Drug prices can't depend on who's buying - - Modern Medicine
Drug prices can't depend on who's buying

Source: Drug Topics

Key iconKey Points

  • Charging different prices to different purchasers to reduce competition or create a monopoly was outlawed by Congress with the Robinson-Patman Act in 1936, but for decades the practice has continued and become more common.
  • Drug manufacturers charge independent pharmacies one price for drugs and charge large chains and mail-order operations another. They charge hospitals and other entities yet another.
  • A congressional subcommittee found that pricing has become so variable that for $1, hospitals could purchase items that cost retail pharmacies $10 or even $100.
  • Pharmacy benefit managers have further distorted the marketplace by demanding huge kickbacks from drugmakers to promote one drug over another to health-plan sponsors and patients.


Bruce T. Roberts, RPh
Imagine plunking down $20,000 for a new car and driving it off the lot, only to find your neighbor bought the same model for $2,000. And two doors down the street, someone else paid a mere $200 for the same vehicle. You'd probably have some choice words for the dealer's sales rep.
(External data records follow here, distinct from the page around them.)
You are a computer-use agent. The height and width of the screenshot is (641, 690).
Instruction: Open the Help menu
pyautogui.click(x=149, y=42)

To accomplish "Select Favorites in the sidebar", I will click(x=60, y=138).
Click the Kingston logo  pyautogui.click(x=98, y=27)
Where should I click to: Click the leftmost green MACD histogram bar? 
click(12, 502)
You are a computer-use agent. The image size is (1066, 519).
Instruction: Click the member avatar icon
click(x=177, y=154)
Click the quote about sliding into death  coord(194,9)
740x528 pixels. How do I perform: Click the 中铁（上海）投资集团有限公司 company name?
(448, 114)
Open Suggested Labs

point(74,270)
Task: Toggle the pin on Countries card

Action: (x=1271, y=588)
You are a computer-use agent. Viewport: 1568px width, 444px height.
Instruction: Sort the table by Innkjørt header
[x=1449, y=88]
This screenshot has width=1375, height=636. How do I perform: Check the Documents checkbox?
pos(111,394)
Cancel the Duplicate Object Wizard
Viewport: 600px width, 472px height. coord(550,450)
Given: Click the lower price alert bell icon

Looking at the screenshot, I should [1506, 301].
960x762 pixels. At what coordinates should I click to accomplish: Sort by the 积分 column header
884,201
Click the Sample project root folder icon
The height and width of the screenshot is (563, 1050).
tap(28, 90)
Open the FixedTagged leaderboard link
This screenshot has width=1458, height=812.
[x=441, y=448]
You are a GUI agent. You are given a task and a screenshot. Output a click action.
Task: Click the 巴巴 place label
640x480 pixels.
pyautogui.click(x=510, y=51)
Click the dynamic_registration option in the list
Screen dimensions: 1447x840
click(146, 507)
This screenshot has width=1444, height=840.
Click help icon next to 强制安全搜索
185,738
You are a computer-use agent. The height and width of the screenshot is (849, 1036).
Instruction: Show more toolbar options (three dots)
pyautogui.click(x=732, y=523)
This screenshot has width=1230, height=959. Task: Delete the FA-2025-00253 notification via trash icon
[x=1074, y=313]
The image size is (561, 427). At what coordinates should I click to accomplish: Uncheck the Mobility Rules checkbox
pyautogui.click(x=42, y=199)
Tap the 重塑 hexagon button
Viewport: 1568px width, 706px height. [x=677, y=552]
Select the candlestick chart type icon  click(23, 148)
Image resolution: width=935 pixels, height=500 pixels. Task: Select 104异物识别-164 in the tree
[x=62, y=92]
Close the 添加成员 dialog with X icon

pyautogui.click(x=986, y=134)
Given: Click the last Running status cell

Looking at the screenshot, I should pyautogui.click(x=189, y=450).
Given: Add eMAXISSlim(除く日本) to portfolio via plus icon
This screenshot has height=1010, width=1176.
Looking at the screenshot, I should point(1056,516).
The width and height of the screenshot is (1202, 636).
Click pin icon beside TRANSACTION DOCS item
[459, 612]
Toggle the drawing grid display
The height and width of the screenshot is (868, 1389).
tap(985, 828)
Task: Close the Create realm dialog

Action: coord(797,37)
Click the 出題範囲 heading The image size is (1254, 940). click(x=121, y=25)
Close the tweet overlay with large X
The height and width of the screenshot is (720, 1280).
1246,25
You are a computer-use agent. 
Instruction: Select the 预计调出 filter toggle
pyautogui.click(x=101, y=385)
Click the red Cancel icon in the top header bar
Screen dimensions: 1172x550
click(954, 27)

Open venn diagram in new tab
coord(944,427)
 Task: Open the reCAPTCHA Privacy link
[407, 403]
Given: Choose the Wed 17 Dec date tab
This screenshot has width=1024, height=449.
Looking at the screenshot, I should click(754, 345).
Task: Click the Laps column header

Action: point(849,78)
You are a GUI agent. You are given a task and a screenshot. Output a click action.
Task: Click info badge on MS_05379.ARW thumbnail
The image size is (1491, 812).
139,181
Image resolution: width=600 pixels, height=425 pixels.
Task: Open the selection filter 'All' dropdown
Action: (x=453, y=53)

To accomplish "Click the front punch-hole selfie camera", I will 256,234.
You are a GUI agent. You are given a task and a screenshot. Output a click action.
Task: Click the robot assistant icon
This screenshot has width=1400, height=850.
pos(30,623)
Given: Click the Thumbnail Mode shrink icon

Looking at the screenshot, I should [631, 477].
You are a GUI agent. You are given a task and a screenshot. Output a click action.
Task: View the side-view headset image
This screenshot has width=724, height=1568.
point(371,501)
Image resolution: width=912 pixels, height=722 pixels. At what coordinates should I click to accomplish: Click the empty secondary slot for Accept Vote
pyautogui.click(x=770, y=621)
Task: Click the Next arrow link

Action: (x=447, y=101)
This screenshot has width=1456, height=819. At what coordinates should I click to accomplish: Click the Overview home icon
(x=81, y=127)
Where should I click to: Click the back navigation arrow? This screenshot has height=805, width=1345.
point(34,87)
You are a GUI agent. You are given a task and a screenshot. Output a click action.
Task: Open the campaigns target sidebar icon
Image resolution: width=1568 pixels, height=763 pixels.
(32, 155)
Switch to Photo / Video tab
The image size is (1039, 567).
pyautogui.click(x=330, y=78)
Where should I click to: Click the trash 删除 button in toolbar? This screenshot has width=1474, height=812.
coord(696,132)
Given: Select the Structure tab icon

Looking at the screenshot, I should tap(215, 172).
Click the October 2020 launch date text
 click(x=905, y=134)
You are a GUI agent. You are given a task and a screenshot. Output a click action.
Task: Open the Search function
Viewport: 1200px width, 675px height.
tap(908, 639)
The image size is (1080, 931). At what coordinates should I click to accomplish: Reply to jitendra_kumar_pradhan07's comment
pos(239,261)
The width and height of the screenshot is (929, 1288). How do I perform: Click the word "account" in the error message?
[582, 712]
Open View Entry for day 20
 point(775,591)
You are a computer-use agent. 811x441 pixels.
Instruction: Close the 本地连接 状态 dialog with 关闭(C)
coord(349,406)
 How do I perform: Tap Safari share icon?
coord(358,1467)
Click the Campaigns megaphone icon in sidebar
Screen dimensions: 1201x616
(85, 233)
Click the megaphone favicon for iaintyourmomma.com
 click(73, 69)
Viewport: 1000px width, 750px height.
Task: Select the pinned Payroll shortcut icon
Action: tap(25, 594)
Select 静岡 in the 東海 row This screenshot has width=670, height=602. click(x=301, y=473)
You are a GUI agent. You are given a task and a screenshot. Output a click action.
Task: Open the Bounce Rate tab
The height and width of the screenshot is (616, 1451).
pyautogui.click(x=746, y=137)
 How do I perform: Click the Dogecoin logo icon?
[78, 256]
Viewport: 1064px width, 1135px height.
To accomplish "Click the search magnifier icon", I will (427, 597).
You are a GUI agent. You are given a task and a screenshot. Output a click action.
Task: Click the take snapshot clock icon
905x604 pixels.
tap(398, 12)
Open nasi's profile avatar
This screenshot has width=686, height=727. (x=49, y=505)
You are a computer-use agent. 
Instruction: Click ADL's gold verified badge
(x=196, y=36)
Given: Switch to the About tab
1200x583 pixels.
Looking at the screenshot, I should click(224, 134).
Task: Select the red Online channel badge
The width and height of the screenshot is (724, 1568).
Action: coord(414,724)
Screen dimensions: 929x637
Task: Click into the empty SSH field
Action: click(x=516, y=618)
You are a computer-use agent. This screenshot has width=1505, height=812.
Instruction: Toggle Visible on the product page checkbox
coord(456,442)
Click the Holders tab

Welcome to the world of discriminatory pricing. In the prescription drug market, price discrepancies of this magnitude are common for independent community pharmacies and their patients. They cost consumers a fortune and largely determine winners and losers in the retail pharmacy community, rather than letting the marketplace decide. This fall, a Federal District Court in New York will consider a critical case: Drug Mart Pharmacy Corp. et al. v. American Home Products Corp. et al. It's an opportunity to address this issue and allow patients and health-plan sponsors to enjoy the benefits of lower drug prices and fair competition.

Some price volatility for goods and services is, of course, accepted and beneficial. And, certainly, bulk purchasers realize savings in economies of scale. But charging different prices to different purchasers to reduce competition or create a monopoly is wrong and anticompetitive. Congress outlawed it with the Robinson-Patman Act (1936 antitrust legislation), but for decades the practice has continued and become more common.

Drug manufacturers charge independent pharmacies one price for drugs; large chains and mail-order operations another; universities, hospitals and other entities another. A congressional subcommittee investigation found that pricing has became so variable that for $1, hospitals could purchase items that cost retail pharmacies $10 or even $100 to acquire. Some products acquired for a fraction of what they would cost the retail marketplace were even resold later by unscrupulous employees for a profit.

When independent community pharmacies pool some of their purchases to form buying groups, the economies of scale inexplicably vanish. The discounts afforded to comparably sized pharmacy or grocery chains remain out of reach.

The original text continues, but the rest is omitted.